No meio disto tudo, a XR 400R acabou por sair discretamente do mercado, sem pompa ou glória, tendo-se perdido uma das últimas verdadeiras dual-purpose, com um forte caráter de aventura, mas descomplicada e pronta para todas as aventuras, incluindo na competição, que o diga o campeão Paulo Marques!
XR 400R: presente e futuro
Na atualidade começa a ser mais complicado encontrar uma XR 400R em bom estado. Numa rápida pesquisa pelos sites nacionais do ramo são cada vez menos as que ainda se encontram num estado aceitável e a um preço simpático, sendo que o estado mecânico, apesar da elevada fiabilidade, acaba por ser sempre uma incógnita e um risco.
Aliás, no caso de se comprar uma, a recomendação é fazer sempre uma boa inspeção mecânica, nomeadamente à compressão, corrente de distribuição, válvulas, embraiagem, bomba de óleo, carburador, embraiagem…
Apesar disso, ainda existem umas quantas no mercado.

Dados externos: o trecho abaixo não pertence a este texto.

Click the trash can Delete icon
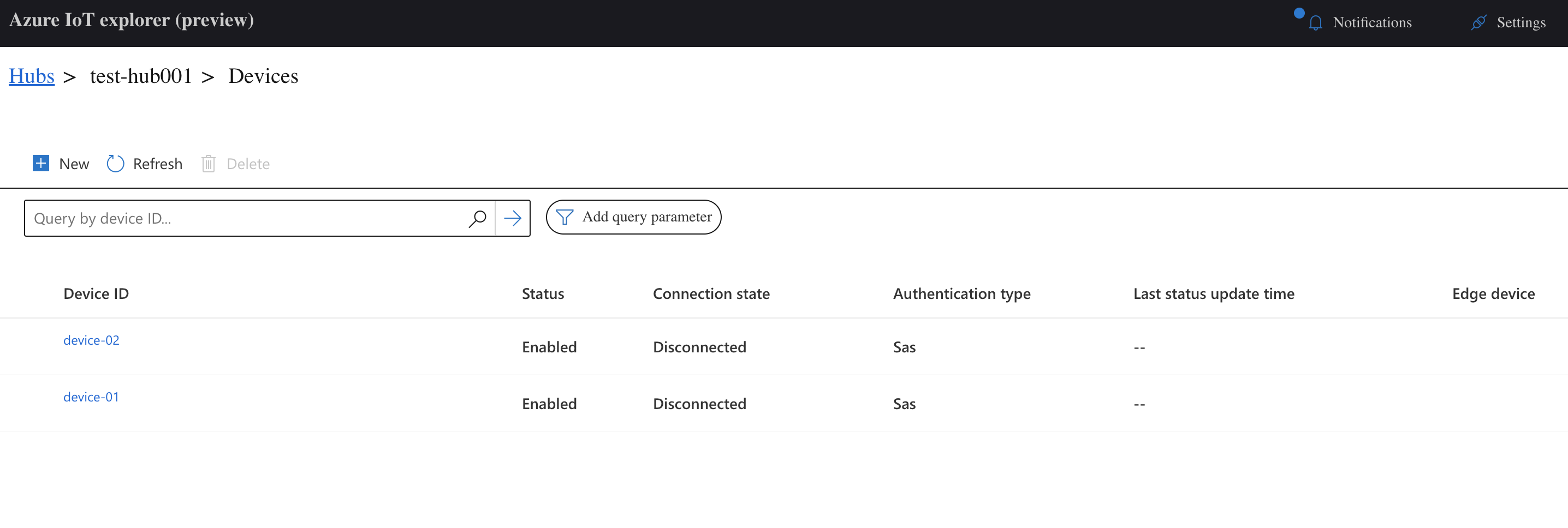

Não são propriamente um unicórnio e o facto de não terem arranque elétrico faz com que não sejam tão apreciadas por potenciais compradores, incluindo do sexo feminino, tendo até uma utilização menos intensiva.
Não vale a pena escamotear o óbvio: a moto continua a ser tão fácil e divertida como sempre foi, mesmo não tendo as “mordomias” que encontramos na atual CRF 250/300L, caso do arranque elétrico, caixa de seis velocidades ou injeção. Porém, se para muitos de nós dar uma “kikada” usando o peso do corpo é fácil e até divertido, isso não sucede com todos e exige alguma atenção, por exemplo ao nível do calçado que se usa.
É o tipo de moto perfeita para uma utilização mais aventureira, sem complicações ou desafios demasiado exigentes! Muito divertida, dificilmente nos vai deixar ficar mal e vai continuar a garantir-nos muitos sorrisos de orelha a orelha, ou seja, é a moto em estado puro!